• **Stated problem**:
Convert the part of the records that opens with the line containing "Select the specific date radio circle" and runs through the end of the records into a two-column CSV with the headers text and answer, one row per record. Put each value in a single quoted field, replace line breaks with spaces, and leave the pictures out.

(Stored items)
+++

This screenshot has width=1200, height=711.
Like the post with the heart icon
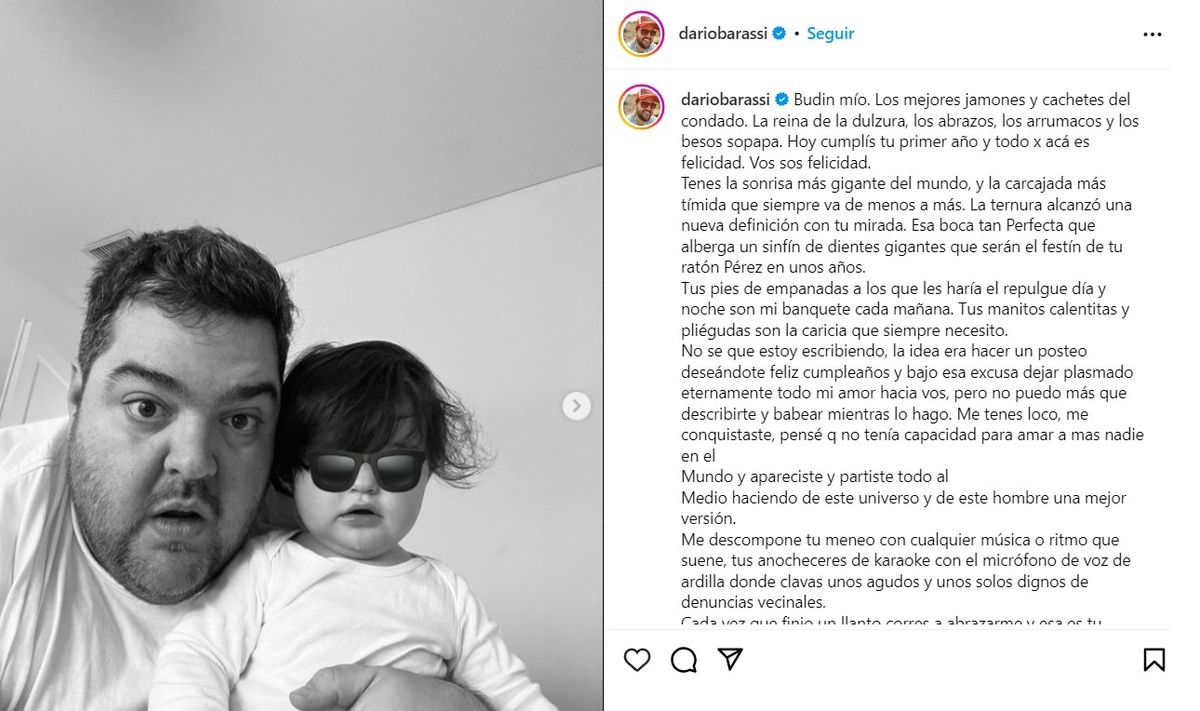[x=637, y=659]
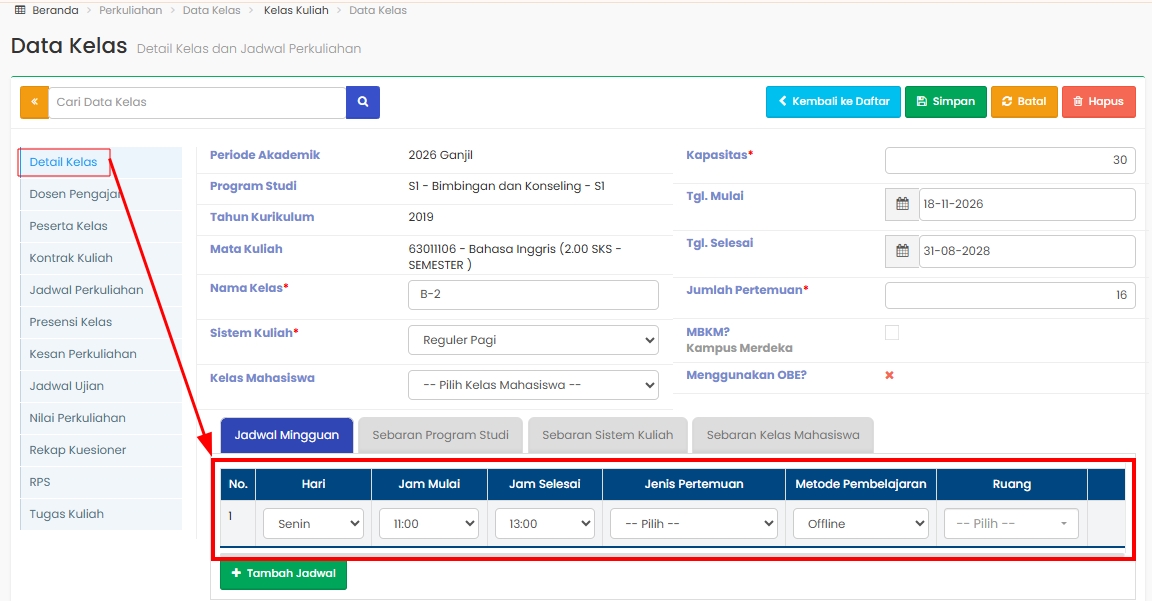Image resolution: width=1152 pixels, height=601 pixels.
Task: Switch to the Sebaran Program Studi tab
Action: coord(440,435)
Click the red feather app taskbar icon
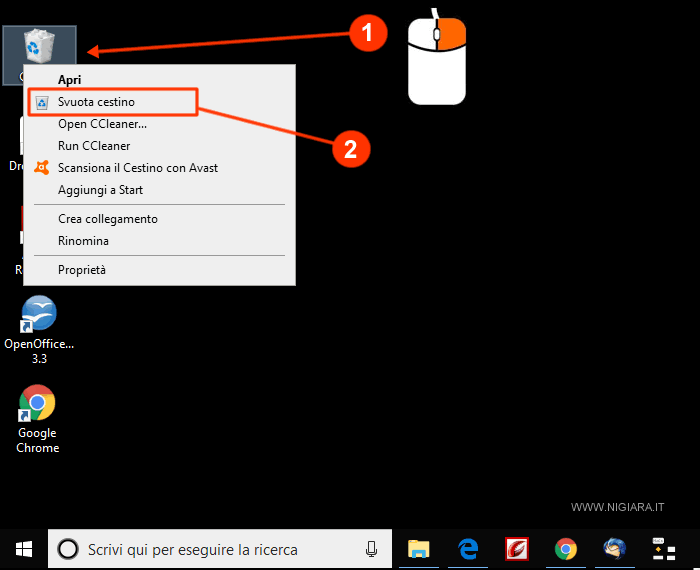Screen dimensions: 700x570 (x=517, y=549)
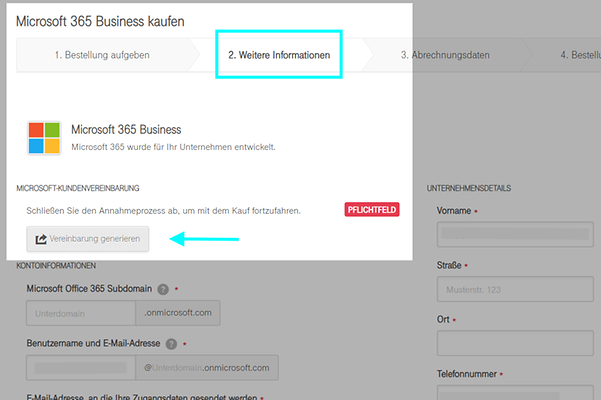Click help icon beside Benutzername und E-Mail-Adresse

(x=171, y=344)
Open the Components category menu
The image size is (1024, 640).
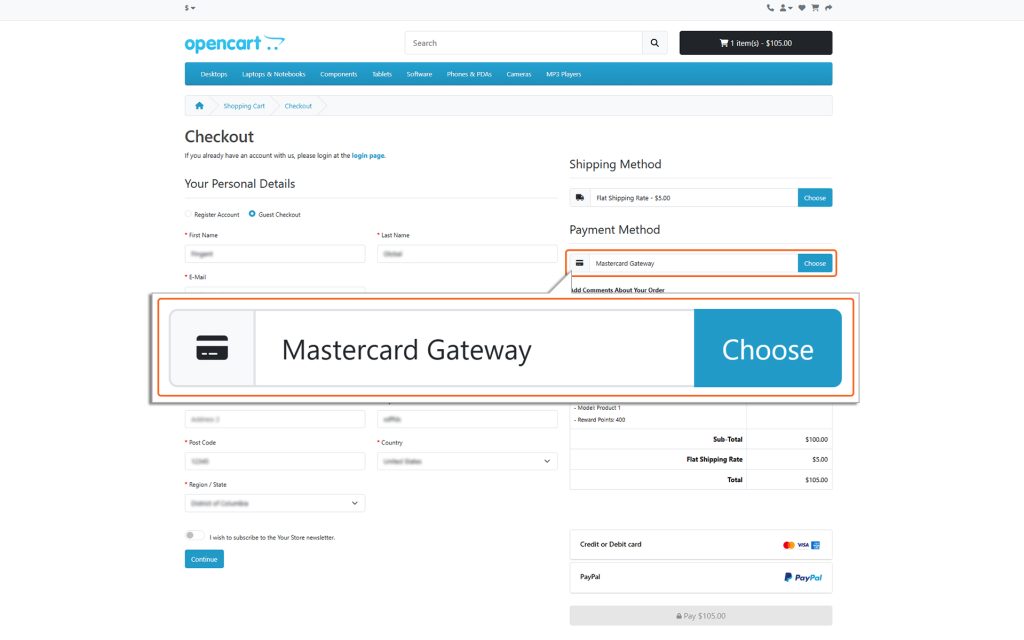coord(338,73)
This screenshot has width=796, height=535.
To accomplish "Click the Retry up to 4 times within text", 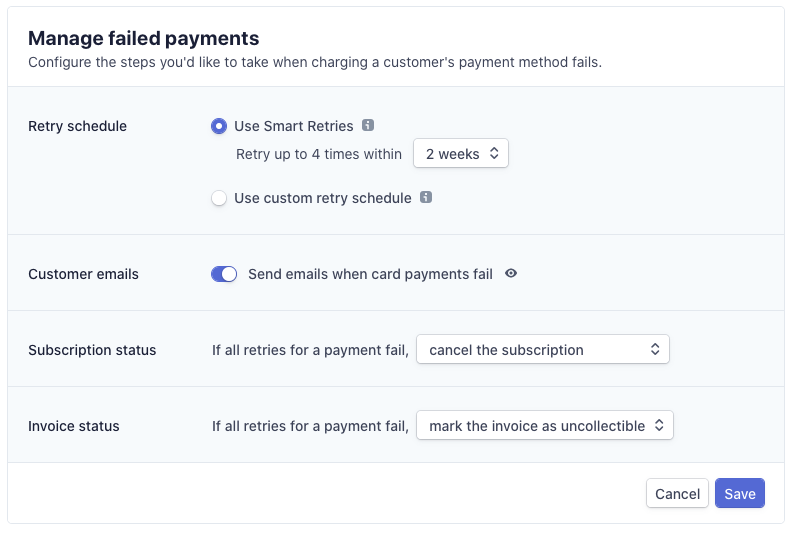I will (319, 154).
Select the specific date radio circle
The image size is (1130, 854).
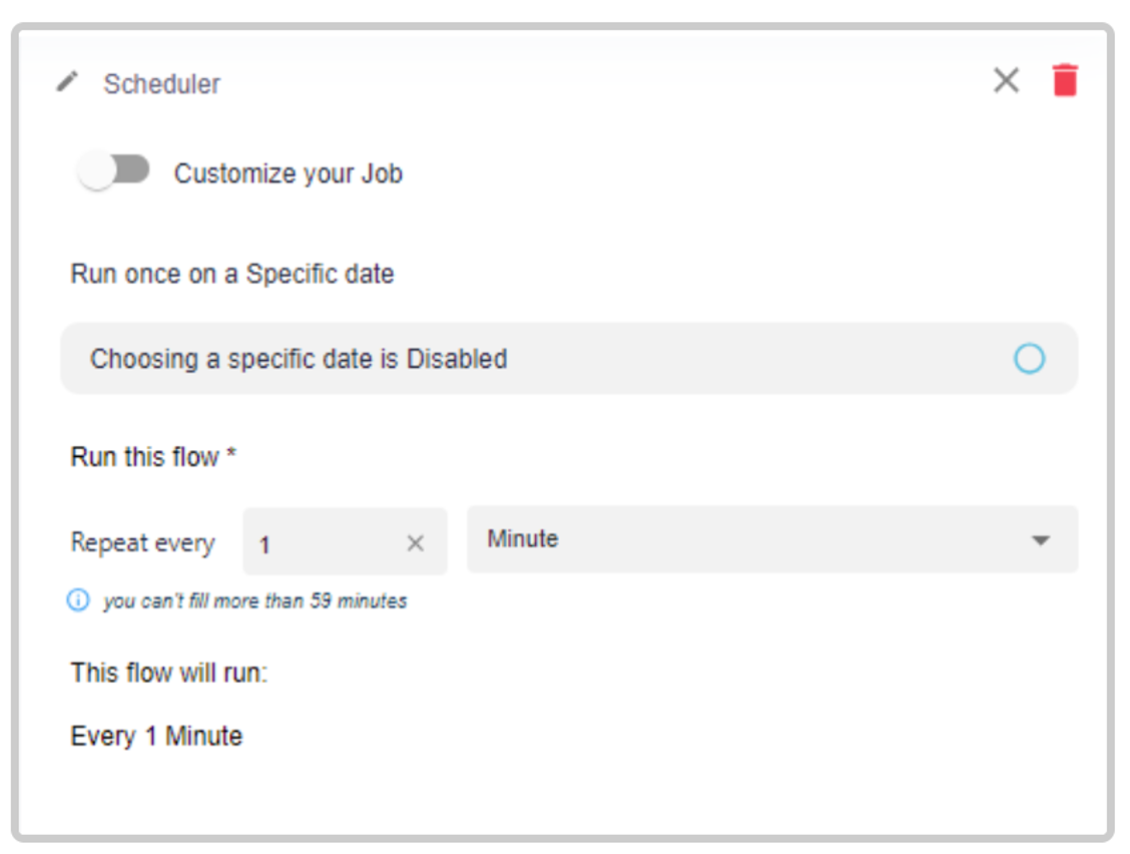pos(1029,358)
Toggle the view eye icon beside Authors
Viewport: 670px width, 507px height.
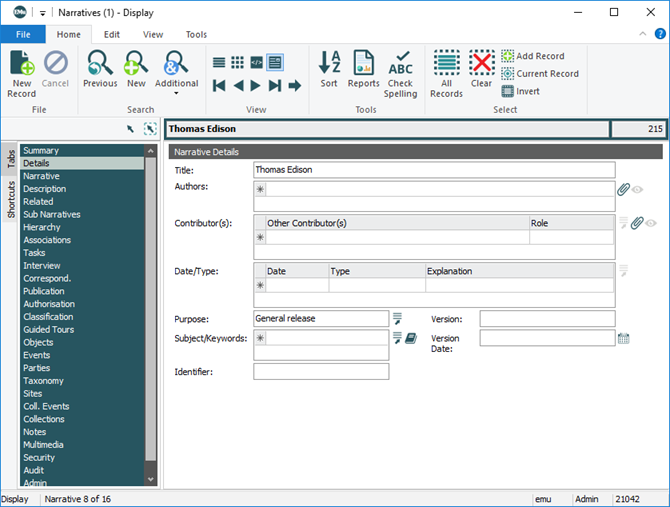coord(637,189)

+++

• **Response to this exercise**:
text,answer
"Select the specific date radio circle The image size is (1130, 854).","pos(1029,358)"
"Toggle the view eye icon beside Authors Viewport: 670px width, 507px height.","coord(637,189)"